**Your assignment**
Print the lines of the entries below from the one with "The image size is (900, 563)." through the final line, exactly as they appear. The pictures are not part of the copy.

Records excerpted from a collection
——————————

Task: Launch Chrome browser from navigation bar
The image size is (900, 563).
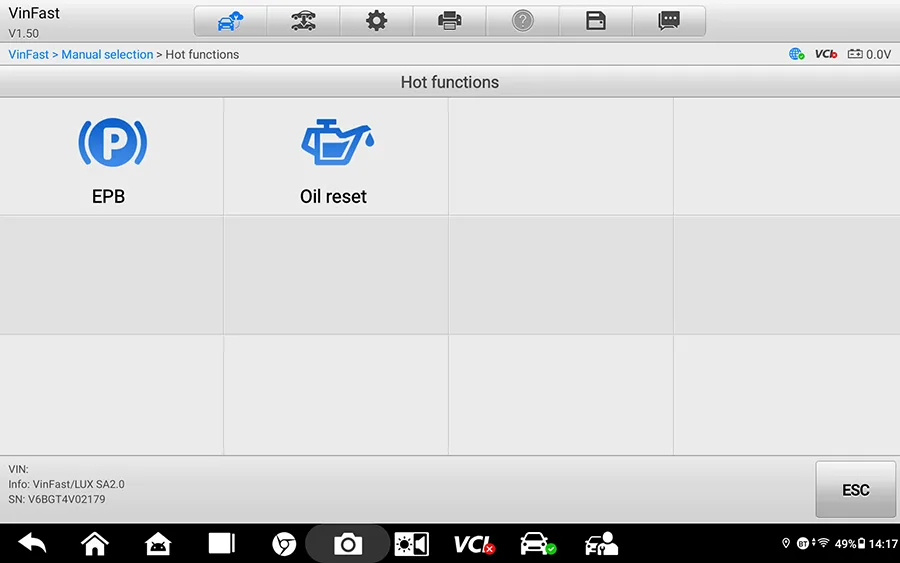Action: (284, 544)
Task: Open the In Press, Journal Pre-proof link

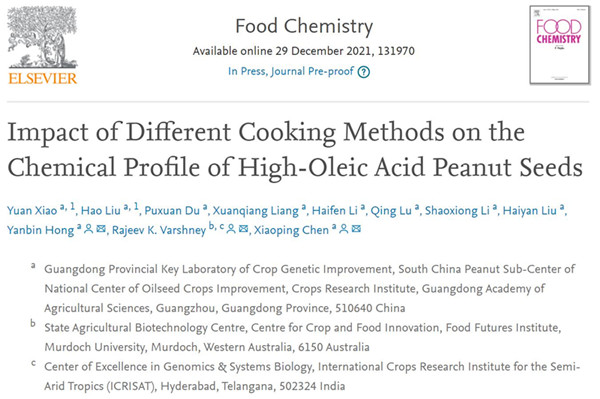Action: point(291,72)
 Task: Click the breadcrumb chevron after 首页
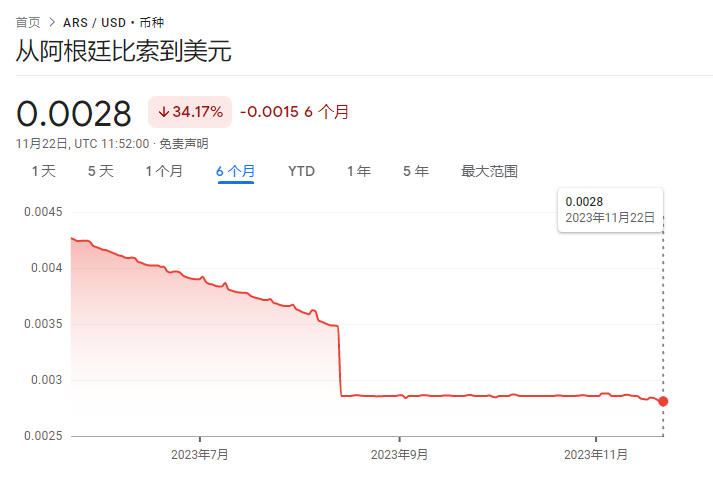click(x=52, y=22)
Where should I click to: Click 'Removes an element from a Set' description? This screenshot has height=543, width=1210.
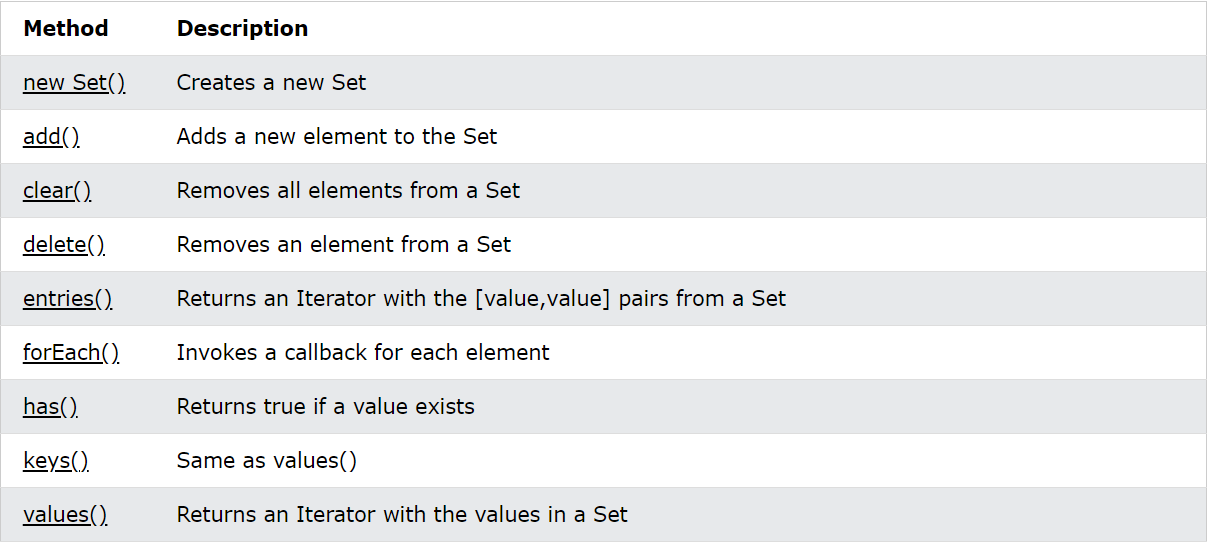click(x=343, y=245)
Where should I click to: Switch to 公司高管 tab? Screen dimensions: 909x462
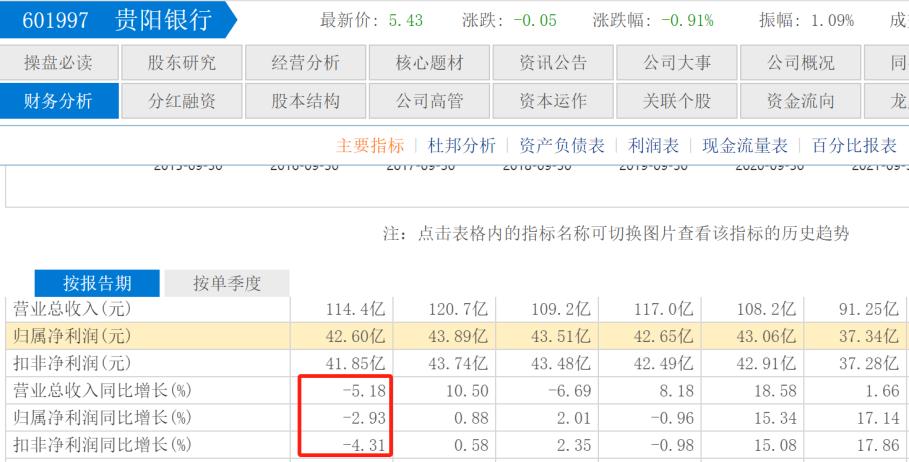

——————————

**Response**
The image size is (900, 563).
Action: (284, 544)
Task: Open the In Press, Journal Pre-proof link

Action: point(291,72)
 Task: Click the breadcrumb chevron after 首页
click(x=52, y=22)
Where should I click to: Click 'Removes an element from a Set' description? This screenshot has height=543, width=1210.
click(x=343, y=245)
Where should I click to: Switch to 公司高管 tab? Screen dimensions: 909x462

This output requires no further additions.